Сатана упал в свой черный тарантас
И тому, на облучке, дохнул: “Пошел!”
* * *
Стариками горбатилось лето
Меж войною и детством сирот.
Мама, как ты забудешь об этом,
Ты мне скажешь, мол, это не в счет.
Будет вечер дрожать слабой свечкой,
И почудится снова тебе:
Будто бабушка села у печки,
Колыбельную песню запев.
Мама, пусть нам поведает небо
Про тот лютый год сорок второй.Стыла бабушка в давке за хлебом
С нерожденною, мама, тобой.
А спустя тридцать лет у колодца,
Дав мне хлеба, сказала: “Расти”.
Чадо сыто — и Боже смеется,
Чадо плачет — и Боже грустит.
Мама, мама, о чем мы полночи
Говорим, будоража сердца?
Свечка плавится, гаснуть не хочет,
Знать, она вспоминает отца.
С того света отец не вернется.
Что я сыну скажу? — “Подрасти”.
Чадо сыто — и Боже смеется,
Чадо плачет — и Боже грустит.
* * *
Ломает сухорукая тоска.
С войны под сердцем поселилась пуля.
Плешь на ушанке.

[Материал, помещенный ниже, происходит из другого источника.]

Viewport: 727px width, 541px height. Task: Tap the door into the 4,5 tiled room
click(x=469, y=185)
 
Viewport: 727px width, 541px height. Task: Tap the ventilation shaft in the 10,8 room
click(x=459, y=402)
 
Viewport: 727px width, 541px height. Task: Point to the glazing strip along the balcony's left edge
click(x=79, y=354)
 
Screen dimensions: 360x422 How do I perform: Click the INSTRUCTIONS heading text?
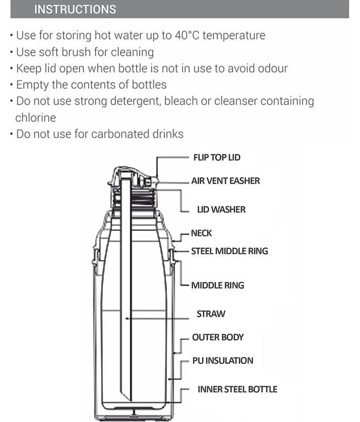pyautogui.click(x=75, y=9)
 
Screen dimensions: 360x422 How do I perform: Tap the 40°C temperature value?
pyautogui.click(x=187, y=35)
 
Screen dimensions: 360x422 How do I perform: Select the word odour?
pyautogui.click(x=273, y=69)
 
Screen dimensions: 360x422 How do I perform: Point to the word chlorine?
pyautogui.click(x=35, y=118)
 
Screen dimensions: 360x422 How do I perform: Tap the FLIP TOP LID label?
pyautogui.click(x=217, y=157)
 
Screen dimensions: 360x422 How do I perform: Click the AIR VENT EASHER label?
pyautogui.click(x=226, y=180)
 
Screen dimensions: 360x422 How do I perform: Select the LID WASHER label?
pyautogui.click(x=221, y=209)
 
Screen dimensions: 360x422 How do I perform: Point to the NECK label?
pyautogui.click(x=201, y=233)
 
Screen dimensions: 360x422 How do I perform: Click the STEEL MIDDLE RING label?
pyautogui.click(x=230, y=251)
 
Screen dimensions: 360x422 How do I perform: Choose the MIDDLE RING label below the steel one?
pyautogui.click(x=218, y=285)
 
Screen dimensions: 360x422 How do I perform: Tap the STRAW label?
pyautogui.click(x=211, y=314)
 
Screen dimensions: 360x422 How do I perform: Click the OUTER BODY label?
pyautogui.click(x=218, y=337)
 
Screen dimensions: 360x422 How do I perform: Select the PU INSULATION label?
pyautogui.click(x=222, y=361)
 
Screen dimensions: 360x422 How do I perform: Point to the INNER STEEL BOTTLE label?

Бывший сын полка,
А ныне пьющий и немного — жулик.
Заплывшие глаза. Лица сморчок.
Под милостыню — выцветшая скатерть.
Протез фиктивный, орден, пиджачок.
Колючая, длиною в старость, паперть.
Все, что осталось от безумных дней.
И я спросить решился неумело:
“А было ль счастье?” — “Было. На войне!”
И кисть, в кулак сжимаясь, захрустела.Сентябрь 1998
* * *
Ты видишь — руны говорят,
Что было много лет назад.
Коснись пергамента, и в пыль
Живая превратится быль.
И ты почувствуешь рукой
Озноб тысячелетних плит.
На древнем языке с тобой
Вдруг тень твоя заговорит.
Алексей Иольевич Витаков родился в 1966 году в г. Микунь Коми АССР. Закончил Рыбинский полиграфический техникум. Первая публикация — в 1988 году. Печатался в журналах “Край Смоленский”, “Русская провинция”, “Вдохновение” и др.
Автор двух поэтических сборников: “Зов”, “Веретено луны” — и двух аудиоальбомов: “В тени минувших лет” и “Веретено луны”. В настоящее время учится на Высших литературных курсах при Литературном институте имени А. М. Горького.